--- WORK INSTRUCTION ---
Copy nothing but the line with "Where should I" and the lines that follow it to the end of the entries below, and keep the pictures out.

__________________________________________________

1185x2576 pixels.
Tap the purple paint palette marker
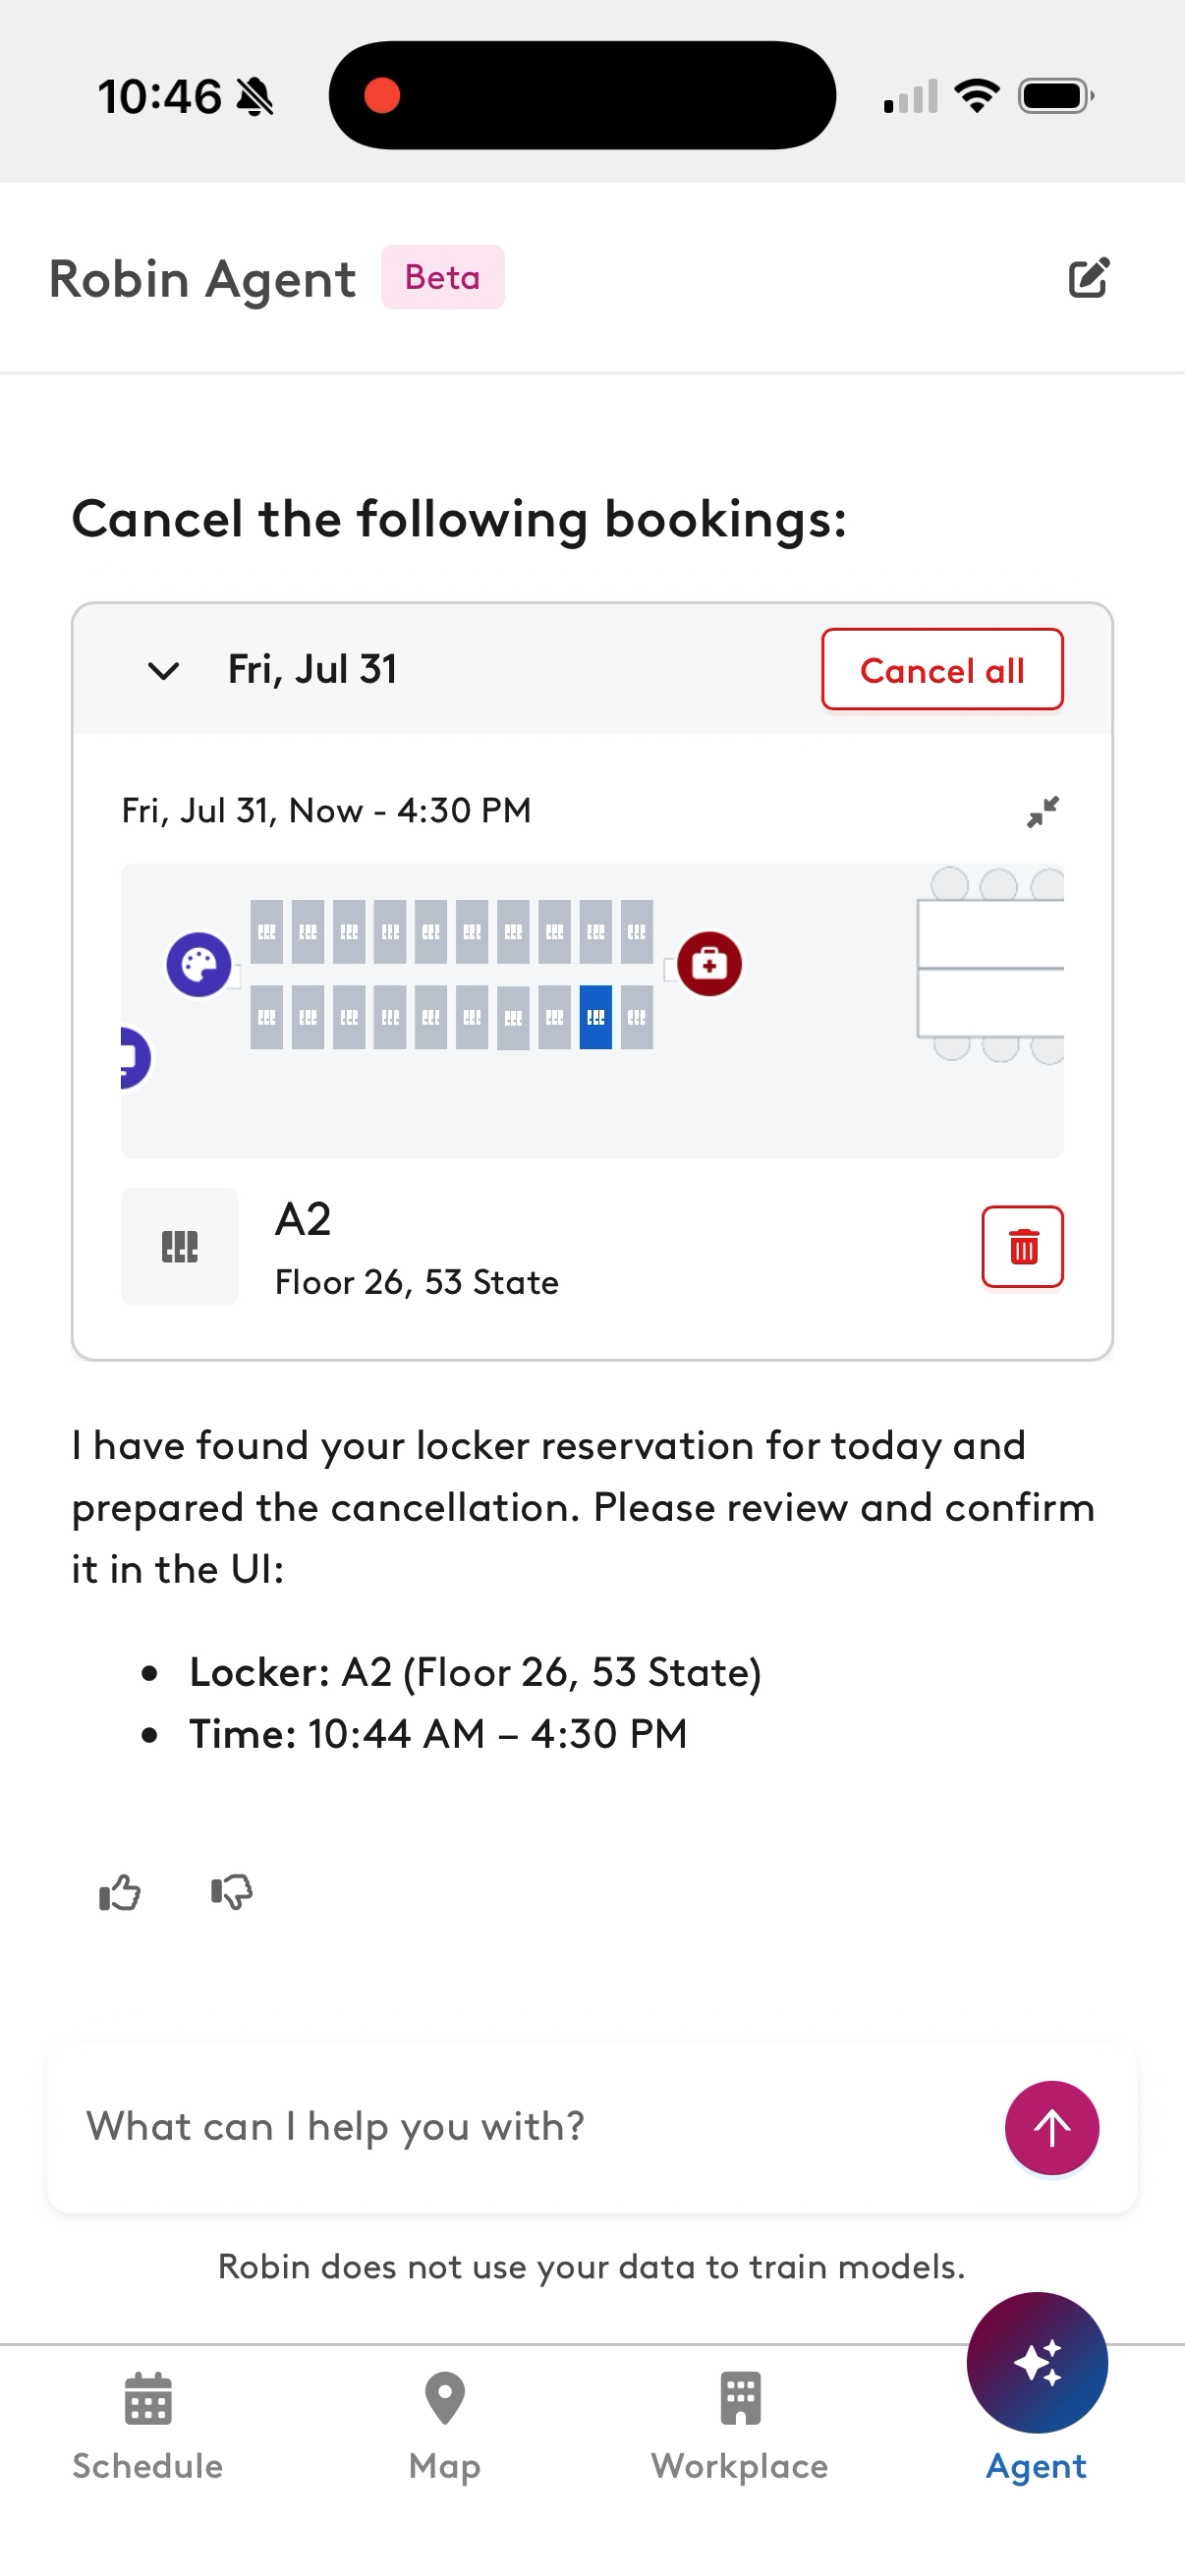click(199, 965)
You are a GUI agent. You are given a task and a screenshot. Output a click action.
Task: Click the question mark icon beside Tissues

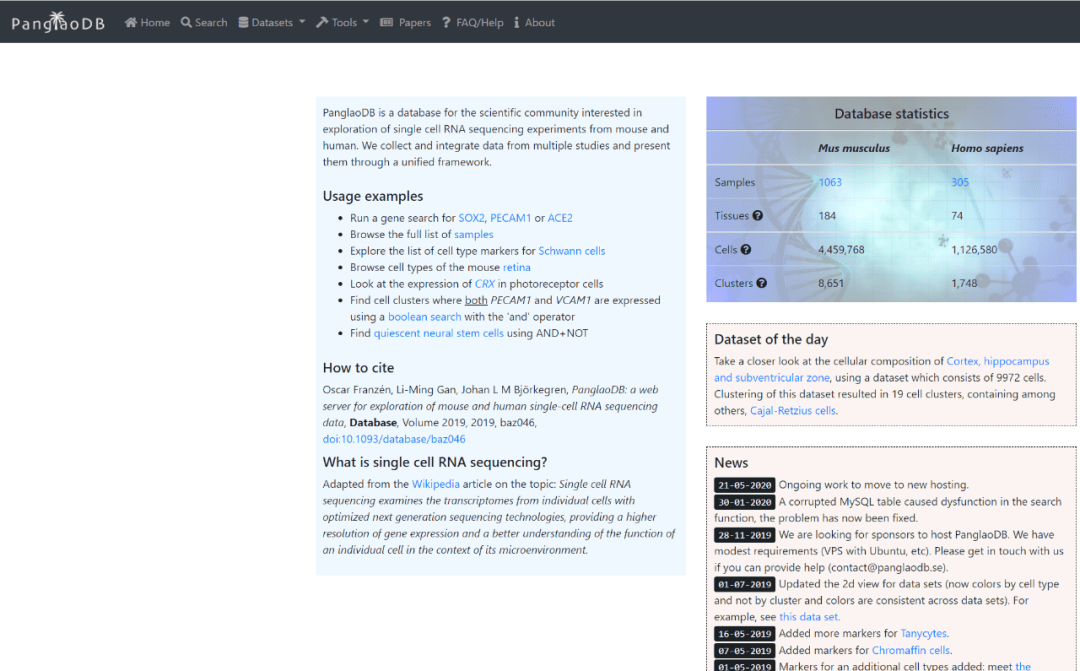pyautogui.click(x=757, y=216)
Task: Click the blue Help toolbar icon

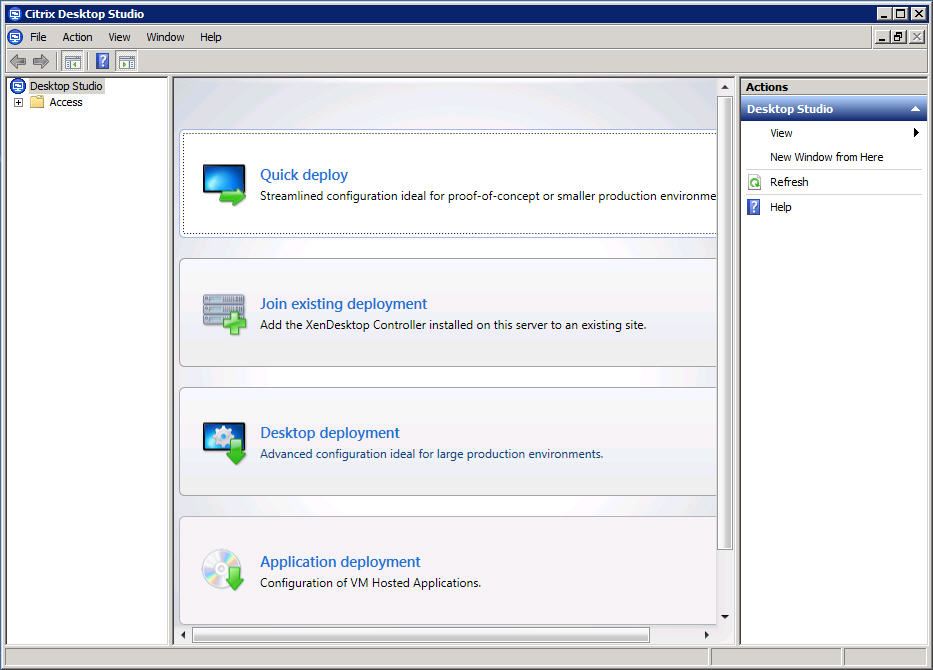Action: (102, 61)

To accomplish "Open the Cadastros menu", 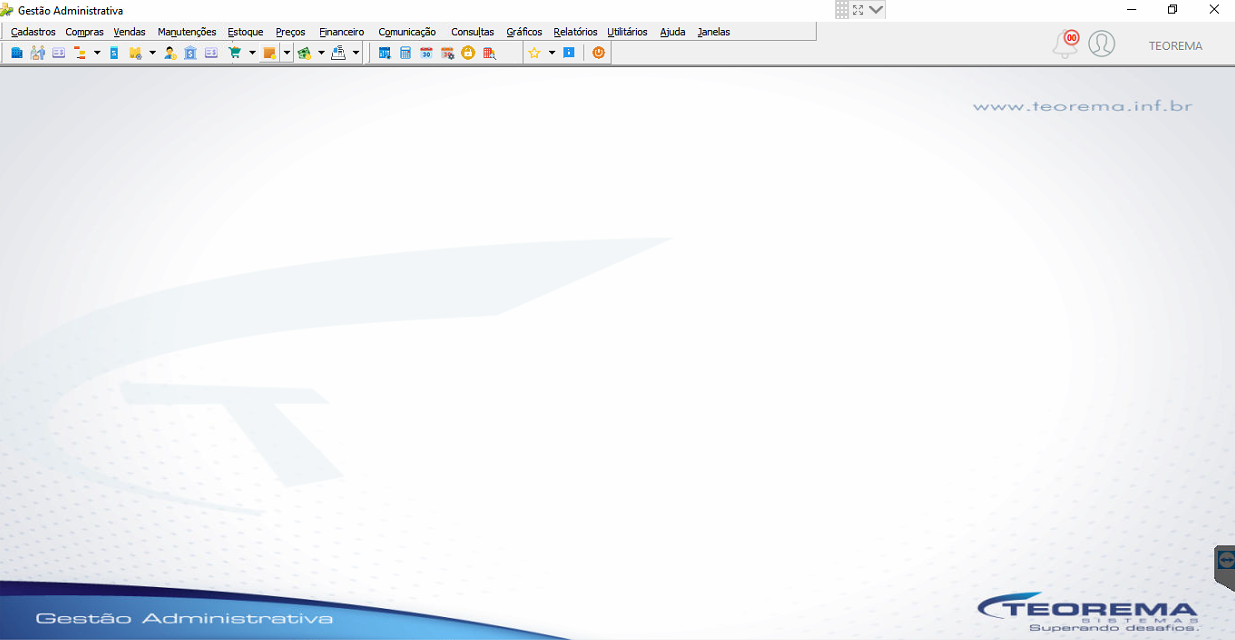I will coord(33,32).
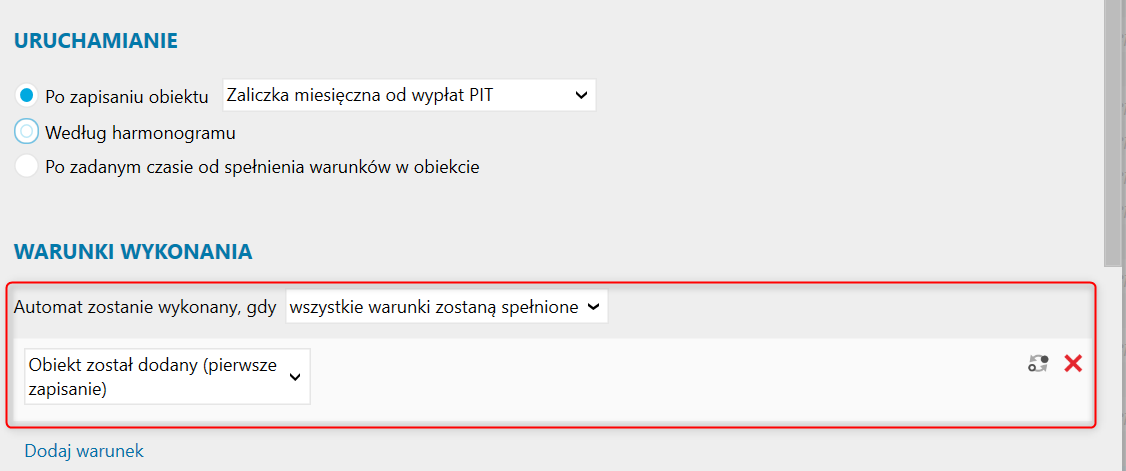Viewport: 1126px width, 471px height.
Task: Click the chevron of the Zaliczka miesięczna dropdown
Action: coord(581,95)
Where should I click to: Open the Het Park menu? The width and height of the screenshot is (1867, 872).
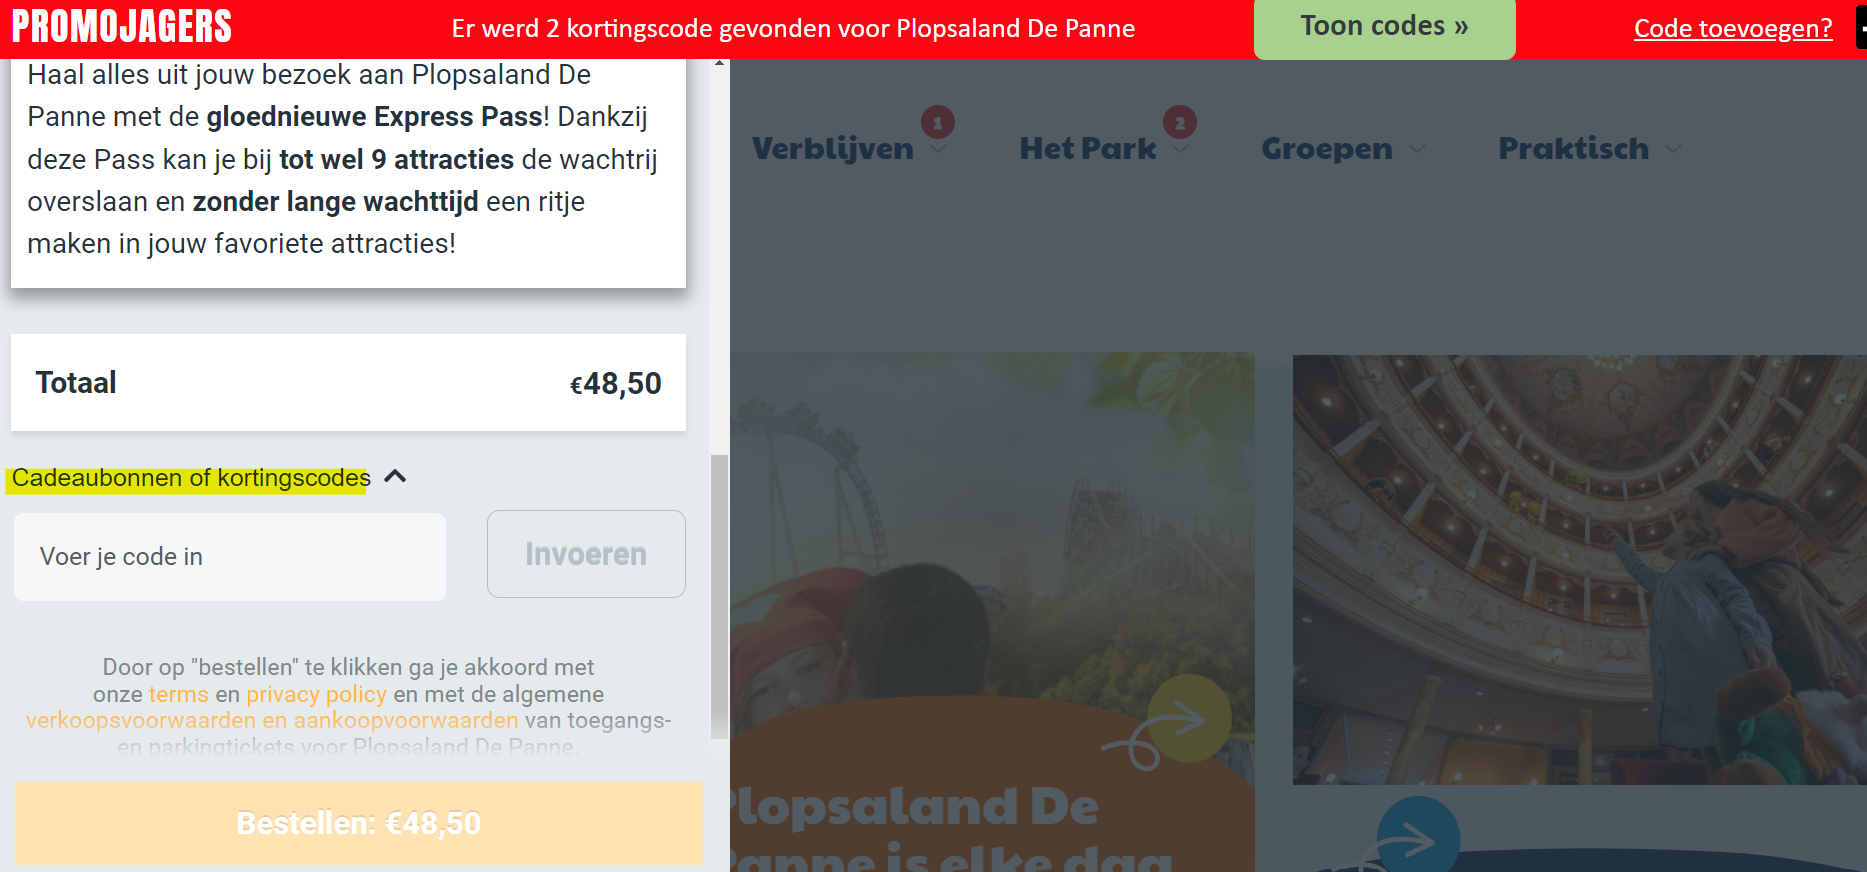[x=1087, y=149]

__________________________________________________

--- TASK RESULT ---
Where should I click to: Open the Het Park menu? The width and height of the screenshot is (1867, 872).
[x=1087, y=149]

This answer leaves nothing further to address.